(Items listed in a dataset)
----

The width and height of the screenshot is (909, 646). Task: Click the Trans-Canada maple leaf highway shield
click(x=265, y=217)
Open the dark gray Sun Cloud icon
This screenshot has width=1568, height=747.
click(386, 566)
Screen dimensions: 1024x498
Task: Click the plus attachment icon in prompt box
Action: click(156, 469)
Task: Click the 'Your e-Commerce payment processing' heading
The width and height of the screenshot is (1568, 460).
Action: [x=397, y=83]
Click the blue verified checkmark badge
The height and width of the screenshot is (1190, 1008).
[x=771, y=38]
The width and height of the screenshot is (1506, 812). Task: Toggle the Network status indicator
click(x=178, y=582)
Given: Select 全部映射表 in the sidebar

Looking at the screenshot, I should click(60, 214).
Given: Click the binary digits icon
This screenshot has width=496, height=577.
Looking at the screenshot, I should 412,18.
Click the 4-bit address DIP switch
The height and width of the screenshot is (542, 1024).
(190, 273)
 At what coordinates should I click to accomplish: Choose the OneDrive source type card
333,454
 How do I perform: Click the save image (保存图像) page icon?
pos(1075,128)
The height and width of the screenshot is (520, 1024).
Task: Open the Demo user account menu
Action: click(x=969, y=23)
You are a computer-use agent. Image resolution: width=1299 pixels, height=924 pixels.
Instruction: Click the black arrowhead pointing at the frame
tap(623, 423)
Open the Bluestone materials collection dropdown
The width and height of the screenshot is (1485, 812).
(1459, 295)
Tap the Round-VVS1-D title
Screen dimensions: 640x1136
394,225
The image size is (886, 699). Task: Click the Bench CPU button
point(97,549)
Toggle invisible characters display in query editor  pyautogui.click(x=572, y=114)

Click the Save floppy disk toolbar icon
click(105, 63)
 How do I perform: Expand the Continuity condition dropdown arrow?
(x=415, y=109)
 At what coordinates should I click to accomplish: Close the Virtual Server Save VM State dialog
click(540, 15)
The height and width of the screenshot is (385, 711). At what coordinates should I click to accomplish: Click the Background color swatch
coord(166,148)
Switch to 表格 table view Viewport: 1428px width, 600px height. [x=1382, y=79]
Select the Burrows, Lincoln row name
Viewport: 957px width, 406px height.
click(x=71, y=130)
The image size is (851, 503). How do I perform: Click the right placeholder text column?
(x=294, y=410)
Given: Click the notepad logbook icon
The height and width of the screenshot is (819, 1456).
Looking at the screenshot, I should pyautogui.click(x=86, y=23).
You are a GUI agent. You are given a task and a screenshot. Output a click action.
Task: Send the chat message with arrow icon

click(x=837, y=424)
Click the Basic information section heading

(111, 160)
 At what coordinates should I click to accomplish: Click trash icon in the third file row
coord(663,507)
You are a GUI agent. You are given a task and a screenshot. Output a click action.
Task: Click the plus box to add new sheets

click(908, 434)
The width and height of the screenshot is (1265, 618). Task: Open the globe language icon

----

Repeat every line of the data, exactly and in full.

→ Solved exercise
The width and height of the screenshot is (909, 646). Task: Click the Trans-Canada maple leaf highway shield
click(x=265, y=217)
Open the dark gray Sun Cloud icon
This screenshot has width=1568, height=747.
click(386, 566)
Screen dimensions: 1024x498
Task: Click the plus attachment icon in prompt box
Action: click(156, 469)
Task: Click the 'Your e-Commerce payment processing' heading
The width and height of the screenshot is (1568, 460).
Action: [x=397, y=83]
Click the blue verified checkmark badge
The height and width of the screenshot is (1190, 1008).
[x=771, y=38]
The width and height of the screenshot is (1506, 812). Task: Toggle the Network status indicator
click(x=178, y=582)
Given: Select 全部映射表 in the sidebar

Looking at the screenshot, I should click(60, 214).
Given: Click the binary digits icon
This screenshot has width=496, height=577.
Looking at the screenshot, I should 412,18.
Click the 4-bit address DIP switch
The height and width of the screenshot is (542, 1024).
(190, 273)
 At what coordinates should I click to accomplish: Choose the OneDrive source type card
333,454
 How do I perform: Click the save image (保存图像) page icon?
pos(1075,128)
The height and width of the screenshot is (520, 1024).
Task: Open the Demo user account menu
Action: click(x=969, y=23)
You are a computer-use agent. Image resolution: width=1299 pixels, height=924 pixels.
Instruction: Click the black arrowhead pointing at the frame
tap(623, 423)
Open the Bluestone materials collection dropdown
The width and height of the screenshot is (1485, 812).
(1459, 295)
Tap the Round-VVS1-D title
Screen dimensions: 640x1136
394,225
The image size is (886, 699). Task: Click the Bench CPU button
point(97,549)
Toggle invisible characters display in query editor  pyautogui.click(x=572, y=114)

Click the Save floppy disk toolbar icon
click(105, 63)
 How do I perform: Expand the Continuity condition dropdown arrow?
(x=415, y=109)
 At what coordinates should I click to accomplish: Close the Virtual Server Save VM State dialog
click(540, 15)
The height and width of the screenshot is (385, 711). At what coordinates should I click to accomplish: Click the Background color swatch
coord(166,148)
Switch to 表格 table view Viewport: 1428px width, 600px height. [x=1382, y=79]
Select the Burrows, Lincoln row name
Viewport: 957px width, 406px height.
click(x=71, y=130)
The image size is (851, 503). How do I perform: Click the right placeholder text column?
(x=294, y=410)
Given: Click the notepad logbook icon
The height and width of the screenshot is (819, 1456).
Looking at the screenshot, I should pyautogui.click(x=86, y=23).
You are a GUI agent. You are given a task and a screenshot. Output a click action.
Task: Send the chat message with arrow icon

click(x=837, y=424)
Click the Basic information section heading

(111, 160)
 At what coordinates should I click to accomplish: Click trash icon in the third file row
coord(663,507)
You are a GUI agent. You are given a task and a screenshot. Output a click action.
Task: Click the plus box to add new sheets

click(908, 434)
The width and height of the screenshot is (1265, 618). Task: Open the globe language icon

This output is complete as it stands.